• **ARTICLE**
┌────────

# Real estate appraisers



## bean438 (Jul 18, 2009)

What have your experiences been like?
I just had my home appraised for a Homeline BMO mortgage. Appraisal cme in 5K more than the tax assessment. Good for me if the city wants to asses me higher, but ultimately my house is worth what someone is willing to pay, which right now is more than the appraiser.
Out of curiosity, do these appraisers know what you are applying for, and do they come close to what the bank is gonna lend you?
BMO is picking up the tab, but I could have saved them 300 bucks and simply gone with the city assessment.
All in all I dont think appraiser add any value.
Your thoughts?


----------



## Berubeland (Sep 6, 2009)

Well since the meltdown in the States the appraisal business has been booming here in Canada.

They are being extremely conservative about their appraisals much more so then before. 

In 10 years of property management I had never had a property appraised until last year. I also manage three brand new condos at Sherway Gardens and the bank wanted those appraised as well??? before lending. The house I manage was also appraised as well as the townhouses I manage.


----------



## Oldroe (Sep 18, 2009)

Just say no to the cost of appraisers the banks will negotiate most times to zero.


----------



## OptsyEagle (Nov 29, 2009)

bean438 said:


> BMO is picking up the tab, but I could have saved them 300 bucks and simply gone with the city assessment.

└────────

• **DATA EXTRACT**
┌────────

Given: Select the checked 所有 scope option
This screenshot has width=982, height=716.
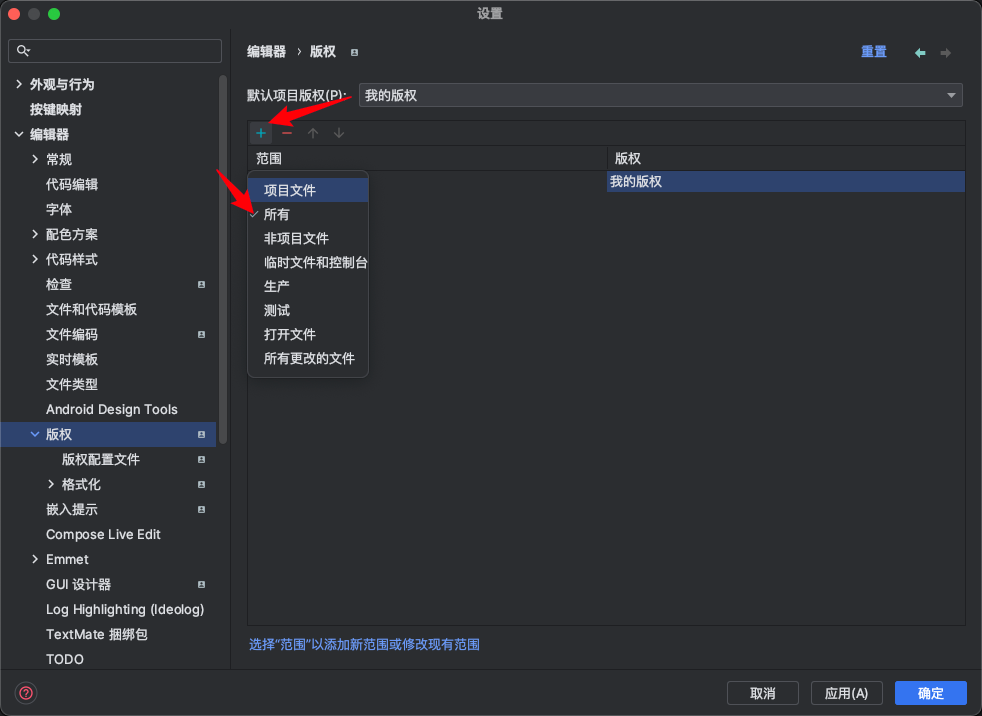Looking at the screenshot, I should pyautogui.click(x=277, y=214).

└────────

• **REQUIRED WORK**
1) Write out the part of the forum thread on real estate appraisers starting with "## bean438 (Jul" and going on through "Your thoughts?".
2) Continue the forum thread on real estate appraisers from the point where it stops.

• **ANSWERS BY TASK**
1)
## bean438 (Jul 18, 2009)

What have your experiences been like?
I just had my home appraised for a Homeline BMO mortgage. Appraisal cme in 5K more than the tax assessment. Good for me if the city wants to asses me higher, but ultimately my house is worth what someone is willing to pay, which right now is more than the appraiser.
Out of curiosity, do these appraisers know what you are applying for, and do they come close to what the bank is gonna lend you?
BMO is picking up the tab, but I could have saved them 300 bucks and simply gone with the city assessment.
All in all I dont think appraiser add any value.
Your thoughts?

2)
Homes are not very liquid, all things considered. So when it comes to appraised value, it is more of an art then a science. If you bring in a real estate agent, who is trying to appease you, you will find an appraisal in the upper range of possibilities. If you bring in an appraiser, who works for a bank, like you did, he/she will end up with a number on the lower range of possibilities.

This is because, this appraiser could not care less whether you get a loan or not and/or how much that loan is for. What they do care about is not appraising a house for more than it is actually worth and losing the bank money from their erroneous appraisal (if the appraisal is too low the bank will not lose money from this type of error). Losing the bank money will significantly reflect on their repeat business and that is what they care about.

As for the city assessment. They are done with computers and have proven not to be accurate enough for lending purposes.


----------



## bean438 (Jul 18, 2009)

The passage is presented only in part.